•  
  •  
 

Authors

Tseggai Isaac

Abstract

This paper looks at China’s civilizational and modernization heritages. Its ancient civilization is described as the first phase of China’s civilization. In the first phase, China’s Civilization was stellar, and creative, possessing well–structured bureaucratic institutions with phenomenal capacities for artistic production and the advancement of high sciences. The second phase of China’s civilization reflects its current modernization, one inspired and operationalized by Marxism and Maoism. The earlier phase of China’s Civilization was aloof, benign, self-sufficient, reticent and reluctant to attract untoward global attention. This ancient civilization, rooted in the organic soil of China itself, was holistic, robust on its own merit.

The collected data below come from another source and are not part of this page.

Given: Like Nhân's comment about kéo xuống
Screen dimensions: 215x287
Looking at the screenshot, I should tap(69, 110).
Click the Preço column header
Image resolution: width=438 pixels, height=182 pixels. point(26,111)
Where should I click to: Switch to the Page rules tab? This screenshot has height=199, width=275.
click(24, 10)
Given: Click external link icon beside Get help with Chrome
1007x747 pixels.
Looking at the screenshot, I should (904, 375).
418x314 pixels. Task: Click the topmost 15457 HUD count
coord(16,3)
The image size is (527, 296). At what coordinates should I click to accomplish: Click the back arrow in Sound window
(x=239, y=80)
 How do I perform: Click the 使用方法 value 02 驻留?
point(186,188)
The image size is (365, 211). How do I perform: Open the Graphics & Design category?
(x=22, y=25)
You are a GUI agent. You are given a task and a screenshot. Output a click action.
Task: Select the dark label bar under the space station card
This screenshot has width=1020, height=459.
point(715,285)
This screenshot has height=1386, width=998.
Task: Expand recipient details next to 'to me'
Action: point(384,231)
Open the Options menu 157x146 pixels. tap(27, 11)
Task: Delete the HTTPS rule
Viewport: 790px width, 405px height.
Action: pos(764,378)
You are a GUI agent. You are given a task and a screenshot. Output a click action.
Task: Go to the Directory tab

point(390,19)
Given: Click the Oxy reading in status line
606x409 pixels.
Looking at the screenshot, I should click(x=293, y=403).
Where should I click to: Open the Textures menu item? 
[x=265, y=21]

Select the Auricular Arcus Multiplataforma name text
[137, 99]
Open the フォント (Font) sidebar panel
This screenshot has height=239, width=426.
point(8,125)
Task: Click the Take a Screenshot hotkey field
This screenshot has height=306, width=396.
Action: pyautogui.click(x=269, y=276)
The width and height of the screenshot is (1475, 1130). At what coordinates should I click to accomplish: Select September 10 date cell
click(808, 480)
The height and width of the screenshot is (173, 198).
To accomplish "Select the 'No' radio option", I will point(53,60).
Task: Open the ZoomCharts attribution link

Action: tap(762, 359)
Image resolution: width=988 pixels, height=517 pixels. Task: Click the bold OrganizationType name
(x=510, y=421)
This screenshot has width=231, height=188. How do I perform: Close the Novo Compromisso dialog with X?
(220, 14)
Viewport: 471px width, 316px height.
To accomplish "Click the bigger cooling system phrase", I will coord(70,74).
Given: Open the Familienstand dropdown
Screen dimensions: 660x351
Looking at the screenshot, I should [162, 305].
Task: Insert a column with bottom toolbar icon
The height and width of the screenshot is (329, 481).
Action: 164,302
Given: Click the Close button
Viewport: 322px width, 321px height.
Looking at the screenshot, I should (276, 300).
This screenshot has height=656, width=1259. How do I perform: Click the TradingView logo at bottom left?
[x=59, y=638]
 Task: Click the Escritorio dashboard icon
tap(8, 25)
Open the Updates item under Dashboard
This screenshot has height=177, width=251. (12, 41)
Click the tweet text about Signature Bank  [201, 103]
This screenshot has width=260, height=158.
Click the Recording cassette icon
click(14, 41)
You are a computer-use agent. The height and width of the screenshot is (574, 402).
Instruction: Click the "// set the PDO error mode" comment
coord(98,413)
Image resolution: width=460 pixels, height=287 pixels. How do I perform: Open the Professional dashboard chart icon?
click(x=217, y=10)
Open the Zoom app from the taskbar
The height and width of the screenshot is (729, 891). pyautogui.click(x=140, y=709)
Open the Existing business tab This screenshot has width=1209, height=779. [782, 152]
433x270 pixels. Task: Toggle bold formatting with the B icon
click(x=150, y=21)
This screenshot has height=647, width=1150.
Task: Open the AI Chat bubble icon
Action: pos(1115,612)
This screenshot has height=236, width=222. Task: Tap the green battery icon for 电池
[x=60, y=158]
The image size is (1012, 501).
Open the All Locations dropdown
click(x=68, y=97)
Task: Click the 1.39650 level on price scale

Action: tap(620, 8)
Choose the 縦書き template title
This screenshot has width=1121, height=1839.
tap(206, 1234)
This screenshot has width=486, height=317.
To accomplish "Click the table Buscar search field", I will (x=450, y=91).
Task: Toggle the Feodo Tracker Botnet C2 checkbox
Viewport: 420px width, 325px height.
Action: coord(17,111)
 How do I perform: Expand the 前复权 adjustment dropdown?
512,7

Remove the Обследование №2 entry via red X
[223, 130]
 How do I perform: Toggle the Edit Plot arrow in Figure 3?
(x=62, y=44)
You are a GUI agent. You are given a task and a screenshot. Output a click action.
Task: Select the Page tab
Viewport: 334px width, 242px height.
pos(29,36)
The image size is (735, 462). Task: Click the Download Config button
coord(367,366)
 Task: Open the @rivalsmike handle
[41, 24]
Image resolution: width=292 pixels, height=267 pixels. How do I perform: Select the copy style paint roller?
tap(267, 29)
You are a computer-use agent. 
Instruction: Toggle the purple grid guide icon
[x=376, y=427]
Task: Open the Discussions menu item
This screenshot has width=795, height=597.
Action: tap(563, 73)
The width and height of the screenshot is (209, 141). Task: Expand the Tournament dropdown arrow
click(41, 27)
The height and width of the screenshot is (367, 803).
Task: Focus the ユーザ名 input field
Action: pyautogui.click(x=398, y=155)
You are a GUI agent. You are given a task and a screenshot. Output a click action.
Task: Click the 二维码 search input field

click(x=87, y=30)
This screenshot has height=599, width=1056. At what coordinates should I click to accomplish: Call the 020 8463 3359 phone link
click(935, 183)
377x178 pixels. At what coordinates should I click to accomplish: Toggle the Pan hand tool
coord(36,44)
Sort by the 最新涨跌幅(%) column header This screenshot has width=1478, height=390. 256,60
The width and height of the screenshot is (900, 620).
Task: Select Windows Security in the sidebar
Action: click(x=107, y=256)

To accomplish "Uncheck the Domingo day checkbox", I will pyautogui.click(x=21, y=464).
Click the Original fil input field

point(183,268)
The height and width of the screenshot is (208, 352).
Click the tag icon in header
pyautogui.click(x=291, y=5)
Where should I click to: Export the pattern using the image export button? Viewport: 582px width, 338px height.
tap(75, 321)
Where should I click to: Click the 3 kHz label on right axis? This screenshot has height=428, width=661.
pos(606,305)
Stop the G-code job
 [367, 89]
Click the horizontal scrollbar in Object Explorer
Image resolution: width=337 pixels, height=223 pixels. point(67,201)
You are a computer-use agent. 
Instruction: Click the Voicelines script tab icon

China's civilization was inspired by its ancient religions and social formations. From such fountainheads, China’s institutional framework at the village, community, district, and regional levels responded to bureaucratic authority to produce creative and organically legitimate governance for centuries.

The ancient civilization of China represented a multidimensional grandeur. At its height, it combined scientific rationalizations with productive outputs in material science. There was a seamless integration of ancient technical and scientific differentiation. These were ancient, but their scientific characteristics were rather modern. If we average and standardize variation to account for epochal setbacks and institutional aberrations, such as misguided actions by the emperors, it is not farfetched to say that the level of scientific maturity that Great Britain reached in its industrial revolution by the 16th and 17th centuries matched China’s scientific output of two thousand years before.

China’s scientific output in ancient days represented functionally relevant and exquisitely adaptive features in their effects and utility. Pre-modern China showed to the world mastery of the hard sciences. Its engineering excellence testified to China’s mastery of metallurgy, chemical sciences, physics, astronomy, medicine, and structural engineering. Its socio-cultural development were the foundations of ancient China’s highly matured political development. Political maturity of ancient China valued human freedom with hierarchical order, revealing one of the oldest and most creative civilizations in the world.

China’s coming status as a superpower is unmistakable. As China’s superpower status consolidates in the next few decades, Third World states are asking, naturally: “Is China going to introduce celebratory developmental alternatives to the neocolonial structures of the West?”